1. Way back when, I remember seeing your grade 12 yearbook picture with the caption "Gone Fishing" beneath it and thought that was so funny. Fast forward 15 years and your still fishing! What makes you so passionate about fishing? Tell us your story: when did you start? What's your favourite memory about fishing?
I have always had a passion for fishing. Whether it be fly fishing for trout on a remote lake or cut plugging for salmon off the West Coast. Fishing has always been a challenging hobby for me, but it gets me out of the city and into the great outdoors and it often involves hiking, camping, and boating, which I also enjoy. Once, on a trip to the Bahamas, I had the opportunity to try bonefishing.
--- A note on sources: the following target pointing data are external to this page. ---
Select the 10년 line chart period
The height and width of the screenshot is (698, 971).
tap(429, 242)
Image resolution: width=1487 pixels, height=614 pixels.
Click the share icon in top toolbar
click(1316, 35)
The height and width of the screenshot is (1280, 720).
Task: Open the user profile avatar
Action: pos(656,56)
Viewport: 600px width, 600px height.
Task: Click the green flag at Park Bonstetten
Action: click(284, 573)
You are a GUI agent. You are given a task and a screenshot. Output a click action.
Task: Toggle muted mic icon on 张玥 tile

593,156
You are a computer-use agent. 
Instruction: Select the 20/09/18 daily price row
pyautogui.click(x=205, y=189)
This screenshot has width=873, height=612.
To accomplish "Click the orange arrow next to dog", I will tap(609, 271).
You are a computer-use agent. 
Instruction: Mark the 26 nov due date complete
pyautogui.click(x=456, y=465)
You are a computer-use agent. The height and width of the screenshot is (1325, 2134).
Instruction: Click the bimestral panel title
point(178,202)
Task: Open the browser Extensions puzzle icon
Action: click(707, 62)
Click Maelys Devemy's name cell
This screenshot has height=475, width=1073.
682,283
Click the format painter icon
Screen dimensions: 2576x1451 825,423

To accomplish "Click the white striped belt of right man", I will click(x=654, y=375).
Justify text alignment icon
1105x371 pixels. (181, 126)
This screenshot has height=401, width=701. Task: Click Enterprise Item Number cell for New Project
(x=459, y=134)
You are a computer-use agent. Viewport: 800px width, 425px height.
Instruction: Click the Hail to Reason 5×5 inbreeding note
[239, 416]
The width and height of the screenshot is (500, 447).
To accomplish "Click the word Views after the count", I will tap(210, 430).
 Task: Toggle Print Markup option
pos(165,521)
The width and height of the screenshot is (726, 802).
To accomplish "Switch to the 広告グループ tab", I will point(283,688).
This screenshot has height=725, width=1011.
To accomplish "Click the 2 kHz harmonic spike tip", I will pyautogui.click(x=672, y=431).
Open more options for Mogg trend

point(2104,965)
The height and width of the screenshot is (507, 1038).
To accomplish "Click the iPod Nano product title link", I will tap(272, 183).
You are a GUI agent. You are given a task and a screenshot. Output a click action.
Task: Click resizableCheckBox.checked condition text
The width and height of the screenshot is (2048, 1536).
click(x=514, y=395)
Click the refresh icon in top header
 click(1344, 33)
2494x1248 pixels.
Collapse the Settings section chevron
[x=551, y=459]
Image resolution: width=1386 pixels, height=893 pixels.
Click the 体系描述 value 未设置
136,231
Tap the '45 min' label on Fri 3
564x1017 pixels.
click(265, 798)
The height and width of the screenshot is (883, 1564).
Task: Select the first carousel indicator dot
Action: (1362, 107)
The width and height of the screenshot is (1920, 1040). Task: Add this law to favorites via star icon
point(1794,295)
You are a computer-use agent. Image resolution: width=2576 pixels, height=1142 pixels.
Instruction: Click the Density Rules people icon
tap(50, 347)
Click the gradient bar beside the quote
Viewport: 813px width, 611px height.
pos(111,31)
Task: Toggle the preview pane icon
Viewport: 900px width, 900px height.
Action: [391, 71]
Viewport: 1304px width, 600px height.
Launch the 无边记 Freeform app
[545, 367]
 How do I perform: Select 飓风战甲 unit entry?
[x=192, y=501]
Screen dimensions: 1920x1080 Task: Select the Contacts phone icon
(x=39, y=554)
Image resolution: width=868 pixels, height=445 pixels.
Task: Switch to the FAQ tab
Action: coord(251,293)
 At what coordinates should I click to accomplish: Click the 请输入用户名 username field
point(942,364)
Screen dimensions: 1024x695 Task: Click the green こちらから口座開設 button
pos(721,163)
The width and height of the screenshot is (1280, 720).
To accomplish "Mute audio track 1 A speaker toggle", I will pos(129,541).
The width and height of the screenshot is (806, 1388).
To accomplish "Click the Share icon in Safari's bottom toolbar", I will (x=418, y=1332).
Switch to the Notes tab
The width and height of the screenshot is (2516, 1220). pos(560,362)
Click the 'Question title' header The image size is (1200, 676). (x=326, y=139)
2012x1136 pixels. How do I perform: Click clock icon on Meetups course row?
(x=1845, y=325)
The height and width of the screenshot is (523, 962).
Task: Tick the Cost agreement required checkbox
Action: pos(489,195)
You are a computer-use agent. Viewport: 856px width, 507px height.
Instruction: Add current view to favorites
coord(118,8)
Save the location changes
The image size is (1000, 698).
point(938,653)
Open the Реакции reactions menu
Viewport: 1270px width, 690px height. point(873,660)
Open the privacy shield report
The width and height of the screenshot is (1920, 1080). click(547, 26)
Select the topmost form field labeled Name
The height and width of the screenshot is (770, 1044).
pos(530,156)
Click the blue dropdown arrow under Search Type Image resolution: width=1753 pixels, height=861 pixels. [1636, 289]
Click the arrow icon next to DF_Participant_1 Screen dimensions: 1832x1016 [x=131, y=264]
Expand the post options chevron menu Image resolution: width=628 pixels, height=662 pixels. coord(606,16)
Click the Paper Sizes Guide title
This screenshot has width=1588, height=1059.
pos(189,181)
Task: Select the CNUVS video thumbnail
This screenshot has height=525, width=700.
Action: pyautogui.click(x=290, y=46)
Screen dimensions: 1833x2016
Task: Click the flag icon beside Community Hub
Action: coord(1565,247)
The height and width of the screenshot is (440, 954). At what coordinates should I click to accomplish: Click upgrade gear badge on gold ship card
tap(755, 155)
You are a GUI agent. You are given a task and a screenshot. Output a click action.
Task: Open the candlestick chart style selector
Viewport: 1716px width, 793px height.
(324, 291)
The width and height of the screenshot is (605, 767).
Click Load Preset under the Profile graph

Bone fish are very elusive and the added challenge of fishing in a different environment made for a very memorable day, absolutely!
2. Here in B.C. we talk a lot about sustainability, local food and knowing where our food comes from. I love eating your fish because you tell me exactly where it came from! Where do you fish? Why there? And what do you catch?
Fishing off the coast of B.C. is truly a privilege. Port Renfrew, Haida Gwaii and Hakai Pass offer unbelievable fishing opportunities for salmon, halibut, and ling cod (to name just a few). It’s interesting talking with people from these communities whose ancestors have been fishing in these waters for thousands of years. They know so much! If we fish like they do, the fishing will always be good!
3. Programs like Ocean Wise exist to assure consumers that the fish they are eating are ocean-friendly but there are rules and regulations on fisherman regarding how many fish they are allowed to catch etc. What are these regulations?
There are different catch quotas depending on the area in the Province you are fishing in. Before you go fishing, you have to check the current regulations for sizes and limits for that area.
4. You eat a lot of fish! What's your favourite fish to eat and why? What's your secret recipe?
I really like ling cod and salmon. Ling cod is a bit more forgiving (than halibut) when cooking and has a nice texture. Homemade teriyaki salmon is a favourite that I like make with soy sauce, sugar and garlic.
5. Anything else you would like to share with us regarding fishing?
It's your turn again! Take the time to get to know your own fishmonger or support fish with the Ocean Wise label.